Le complesse investigazioni economico-patrimoniali, svolte dalla Sezione Misure di Prevenzione del Gruppo Tutela Economia del Nucleo di Polizia Economico-Finanziaria della Guardia di Finanza di Caserta, hanno permesso di rilevare l’esatta estensione ed individuazione delle particelle catastali sfuggite, attraverso il frazionamento di particelle catastali, all’originario decreto di sequestro di prevenzione nei confronti del predetto Schiavone – avvenuto nell’anno 1996 – così permettendo di “preservare” dall’applicazione della confisca, parte dei terreni della “Tenuta Ferrandelle”, poi assegnata alla società consortile Agrorinasce, attuale affidataria dei beni, ente che si prefigge lo scopo di intraprendere iniziative concrete per la realizzazione di progetti tesi al recupero e alla valorizzazione di beni confiscati alla camorra.
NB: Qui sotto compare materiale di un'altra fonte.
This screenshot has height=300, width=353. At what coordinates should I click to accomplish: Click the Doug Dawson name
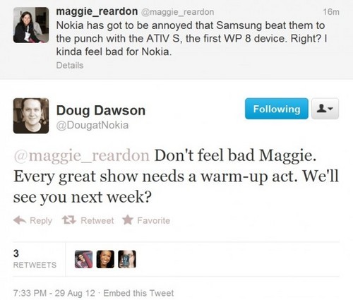[101, 110]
Con l’attività svolta sono stati restituiti alla collettività oltre 15 dei 56 ettari di terreno riconducibili al capo clan di Francesco Schiavone, detto “Sandokan”, così permettendo di sottoporre a confisca definitiva n. 4 terreni agricoli siti in Santa Maria la Fossa (CE), del valore complessivo stimato di oltre 1 milione di euro.